→ EXERCISE GOAL
Emit all the data exactly as provided.
= Beginning of Section =
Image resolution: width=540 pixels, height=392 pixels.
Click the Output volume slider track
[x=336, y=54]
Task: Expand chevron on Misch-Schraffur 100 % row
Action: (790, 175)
= End of Section =
→ WRITTEN ANSWER
Image resolution: width=540 pixels, height=392 pixels.
Click the Output volume slider track
[x=336, y=54]
Task: Expand chevron on Misch-Schraffur 100 % row
Action: (790, 175)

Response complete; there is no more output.